3. As Francesco Guercio also suggested it, the abyssal ground of modernity becomes tragic when it places life in the site of death, which entails that existence can only be understood as something to be administered and protected. It goes without saying that this is the overall project of positive biopolitics and immunity in the horizon of democratic legitimacy, whose final utopia, according to Della Sala, is to live at least one day like a King. This rings true given the operative function of King and “archē” (principle) that are needed to legislate the creation between politics and life, history and the anthropological sense of reality. Under this paradigm there is no space – or it is always parasitic, always subjected to the enmity of the species– to the question of existence, which becomes a generic aggregate of civil community. But can one subtract oneself from the seduction of a demonic politics and its negative relation to the tragic politics in the face of nihilism? The strong thesis in Dalla Sala’s paper is that Italian theory has not been successful to the task and that we must begin from scratch putting aside, once and for all, the mythical paradigm of crisis.

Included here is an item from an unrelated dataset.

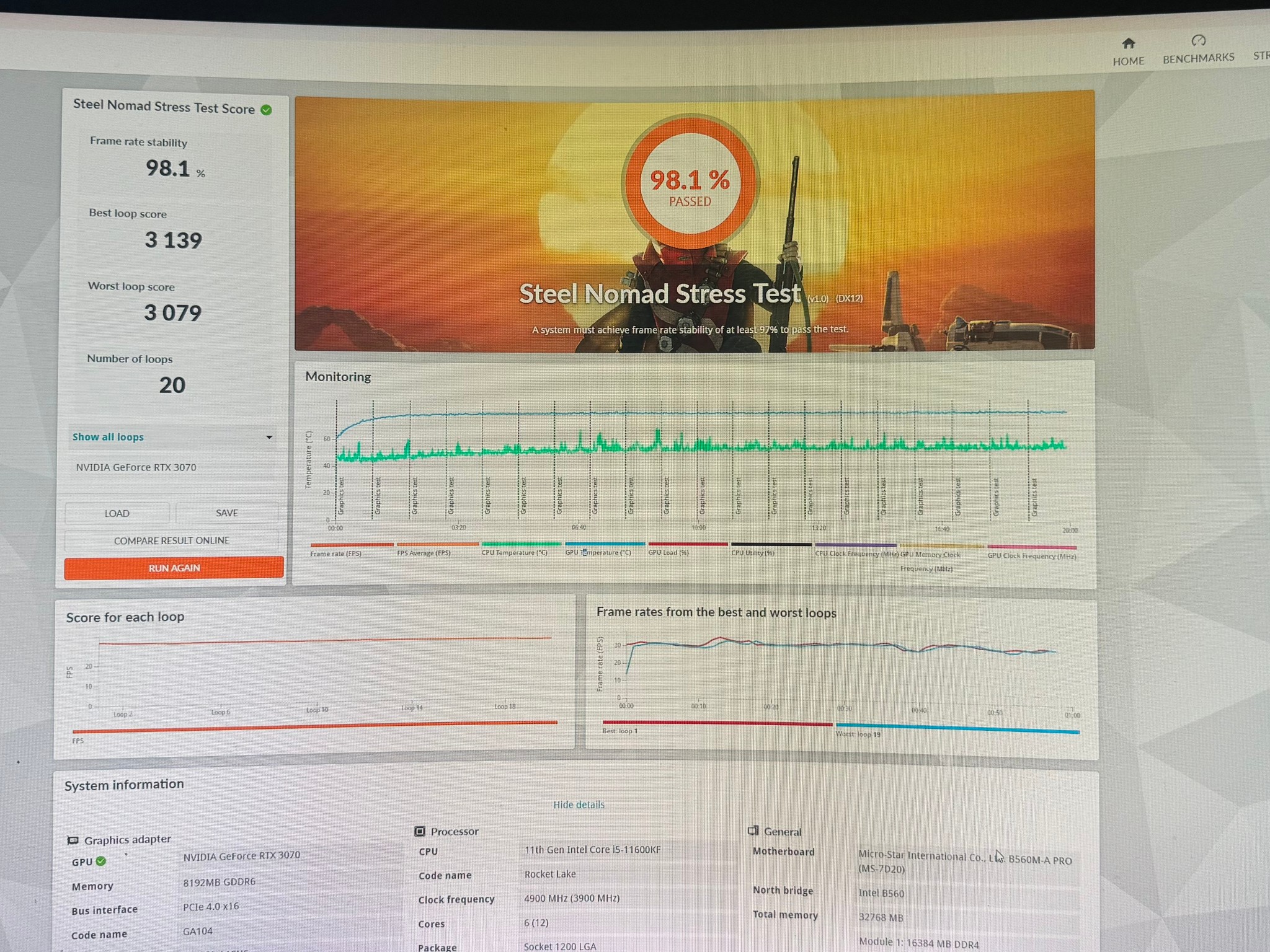
Task: Click the green check next to GPU
Action: pos(101,861)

4. It is here where comedy enters. And it enters obliquely, although in resonance with Giorgio Agamben’s most recent argument in his book on Hölderlin, where the comic is understood as a retreat from the conversion of the tragic into the sacrificial suture of modernity. And for Della Sala, but also for Agamben, comedy has little done with the anthropology of laughter or the psychic drive of the Freudian slip. Rather comedy becomes the possibility of imagining a life that refuses the promise of living like a future king. On the contrary, the motto of the comic can be the early Hispanic (it was mentioned by Francesco Guercio in the conversation) “vivir desviviéndose” of the pícaro existence that allows for the mystery of life without political subsumption. Della Sala concludes his paper with a provocative assertion: “after all there has never existed nor will exist a tragic or unhappy revolution”. But would a “happy life” be consternated about revolution, or should it forfeit revolution to the trash bin of the modern political concepts? Isn’t comedy the abdication of revolution, either as the return to the same (think of Saint-Just naturalism) or the overcoming of the temporal order of the day after tomorrow? Perhaps comedy as the texture of life is a thorough abandonment not only of the tragic, but also of the efficacy of revolution as a residual messianism. And it is against the closure of revolution (because revolution depends on a principle of authority the exact moment that it triumphs) where the ongoing stasiological present should be thought.